La tribuna

Gerardo Ruiz-Rico

Irresponsabilidades políticas

EN torno al Estatuto de Cataluña se han producido, y por desgracia aún se siguen produciendo, un cúmulo de irresponsabilidades que han colocado a la sociedad española en una especie de callejón con una estrecha y difícil salida. Precisemos de partida que la atribución de esta serie de evidentes negligencias se reparte por igual entre toda la clase política. Posiblemente la mayor corresponde al partido que gobierna en el conjunto del Estado, si bien el que representa a la oposición mayoritaria ha demostrado asimismo una falta completa de prudencia política.

La situación me parece en este momento tremendamente delicada desde el punto de vista de la estabilidad de nuestro sistema político y constitucional. Las múltiples manifestaciones que ha concitado en Cataluña el aviso de una posible sentencia del Tribunal Constitucional contraria a la validez de su Estatuto de Autonomía suponen un aviso sobre las consecuencias imprevisibles que pueden producirse en un futuro inmediato. Después de tanta presión mediática y social va ser casi imposible regresar a la cordura con argumentos que apelen a lo razonable.

Las cosas podrían haber transcurrido de forma muy diferente si nuestros representantes políticos, en los diferentes parlamentos -estatal y autonómicos (lo señalo en plural para incluir también al andaluz)- hubiesen actuado con el sentido común que exige el interés general, y no el puro y simple interés de partido. La experiencia previa ofrecía unos indicadores muy claros de cómo había que actuar.

Los pactos autonómicos que habían servido en décadas anteriores para construir el Estado autonómico dejaban en evidencia que no se podía intentar una reforma de ese modelo territorial sin contar con el partido que representa a la otra mitad de los españoles.
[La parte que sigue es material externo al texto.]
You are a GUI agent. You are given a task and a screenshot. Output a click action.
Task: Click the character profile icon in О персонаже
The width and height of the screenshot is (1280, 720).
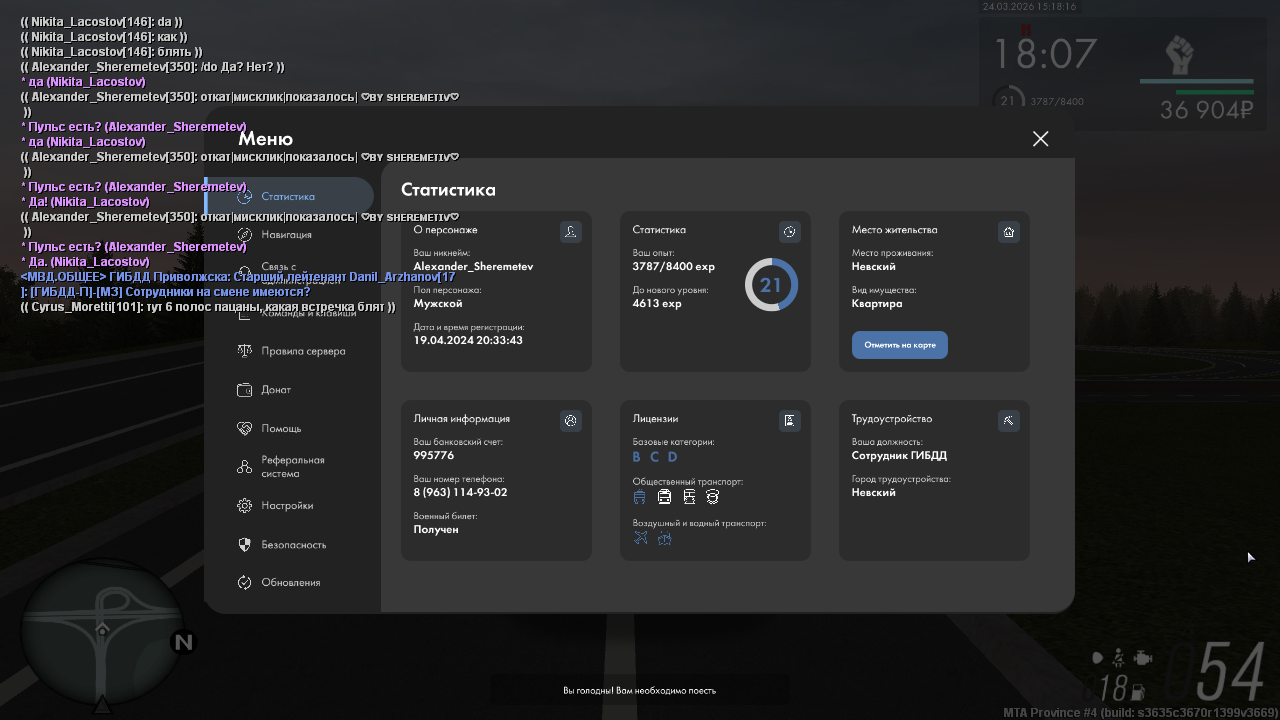point(570,232)
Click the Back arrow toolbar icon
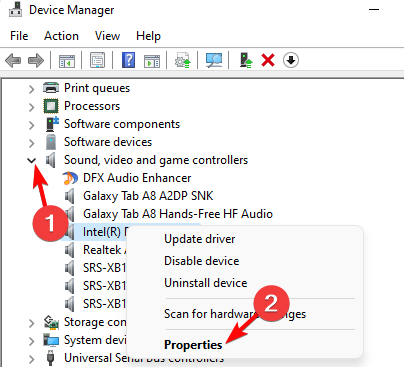Screen dimensions: 404x367 pyautogui.click(x=13, y=60)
Y sin embargo, se impulsó -irresponsablemente- por parte del Partido Socialista, tanto en el Parlamento catalán como en las Cortes Generales, un proyecto incierto que sólo podía salir adelante con operaciones aritméticas que daban unas mayorías no suficientemente representativas, y por tanto, tampoco legítimas del todo en el conjunto del Estado.

Pero el Partido Popular ha evidenciado también esa falta absoluta de coherencia cuando impugnaba en el Tribunal Constitucional contra el Estatuto de Cataluña lo que consensuaba en gran medida para aprobar el Estatuto andaluz. Compárense si no los preceptos de ambas normas para reconocer la tremenda -e irreponsable- hipocresía política de una oposición preocupada sólo de mantener el tipo frente a una parte de su fiel electorado.
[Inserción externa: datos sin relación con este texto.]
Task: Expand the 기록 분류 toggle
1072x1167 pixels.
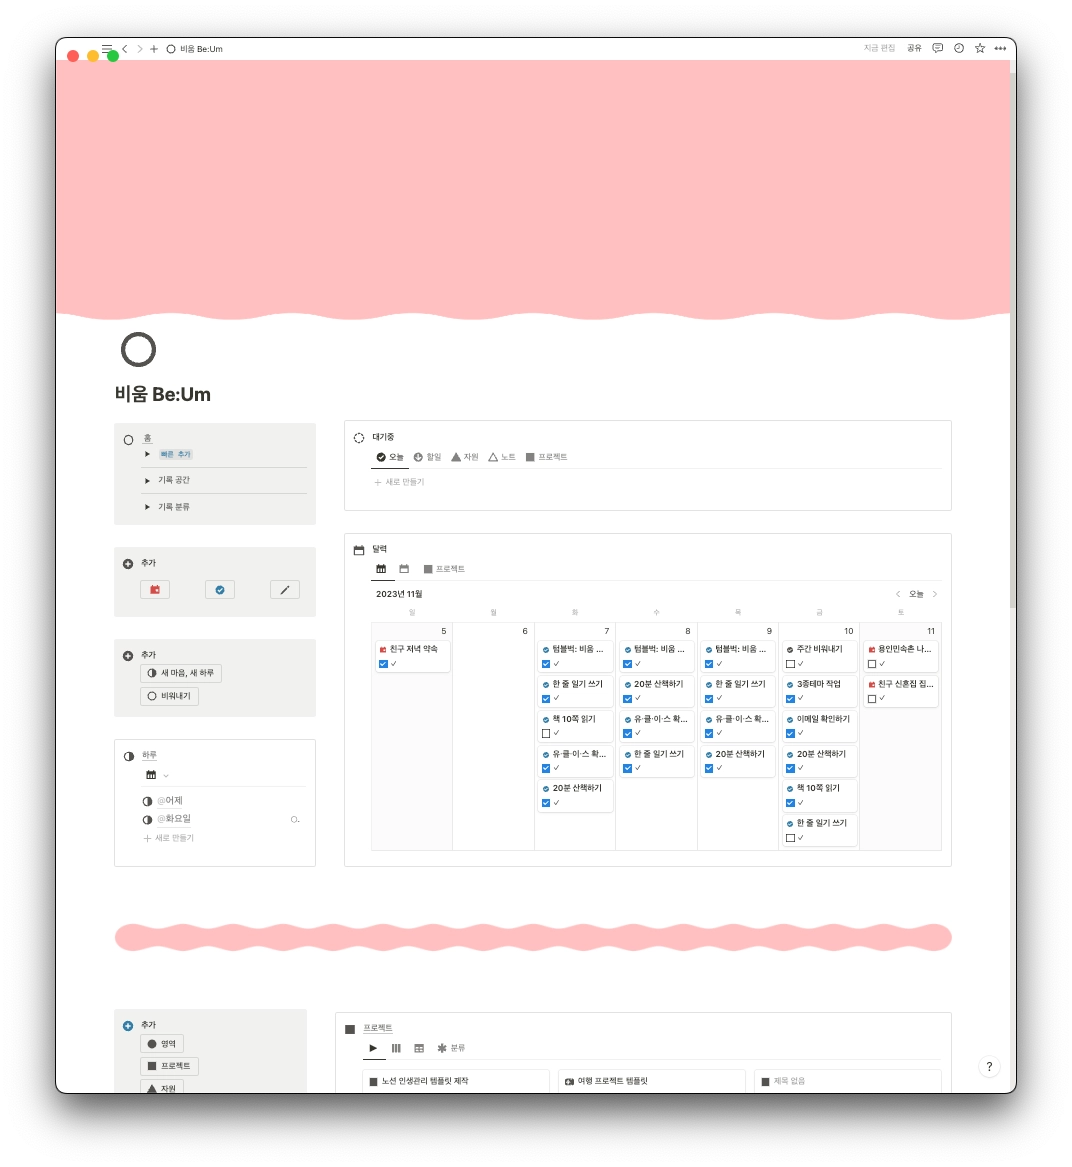Action: (147, 507)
Sobre la clase política catalana se puede sostener igualmente una valoración poco positiva; en especial cuando parece estar mirando ya más a los réditos electorales de los próximos comicios autonómicos que a las consecuencias posteriores tras esa revuelta -pacífica al menos- contra el Tribunal Constitucional.

Sobre este último pesa una losa muy pesada que resultará muy complejo levantar. El juego de quinielas, entre magistrados conservadores y progresistas, además de los que antes lo eran pero ahora se inclinan por defender lo contrario, haciendo gala de personalismos imprudentes, pone de manifiesto una, también, falta de responsabilidad institucional. El dilema es ciertamente complejo: o se pliega al actual estrés político y rechaza el recurso contra el Estatuto catalán, o bien lo estima de plano sin una mayoría interna clara y rotunda. En cualquiera de esos supuestos, la pérdida de legitimidad está garantizada por anticipado; aunque no tanto por lo que señalan algunos desde el púlpito académico, si no por la actitud egocéntrica de los propios magistrados del tribunal, al encerrar en una especie de burbuja de teórica asepsia ideológica un problema político real, para el que estoy convencido existen, sin embargo, soluciones jurídicas.
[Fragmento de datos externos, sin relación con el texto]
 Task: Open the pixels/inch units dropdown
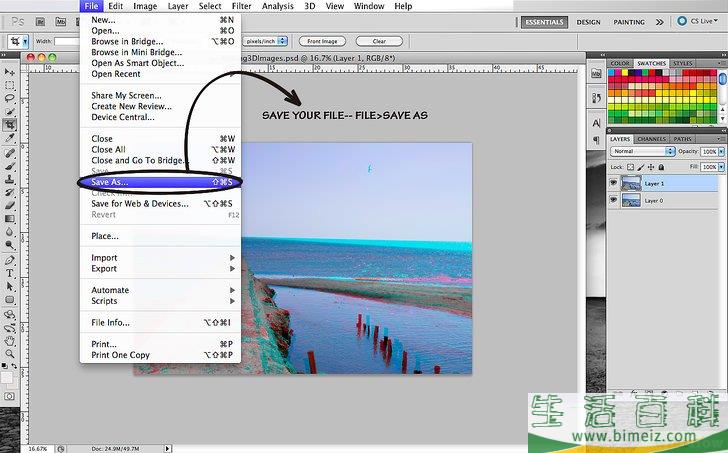pyautogui.click(x=265, y=41)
En efecto, la Constitución es lo suficientemente ambigua como para forzar una interpretación de las leyes, conforme al espíritu y los principios de solidaridad e igualdad que la fundamentan. Y no se olvide que un Estatuto es, en un Estado de Derecho, una ley; con un componente de pacto político y una función constitucional indudables, pero sin la naturaleza superior que sólo tiene la Constitución de un Estado que no surgió de ningún pacto de federativo, sino del consenso hoy perdido y, esperemos, que mañana nuevamente recobrado. Ya se logró en el proceso de creación de Andalucía como comunidad autónoma, forzando incluso la norma fundamental para eludir una frustración social mayoritaria. Hoy es más precisa que nunca la necesidad de que nuestra clase política se siente a pensar, y a analizar con el contrario, la conveniencia de alcanzar un acuerdo que permita al fin aprobar la asignatura pendiente que no resolvió del todo la transición democrática.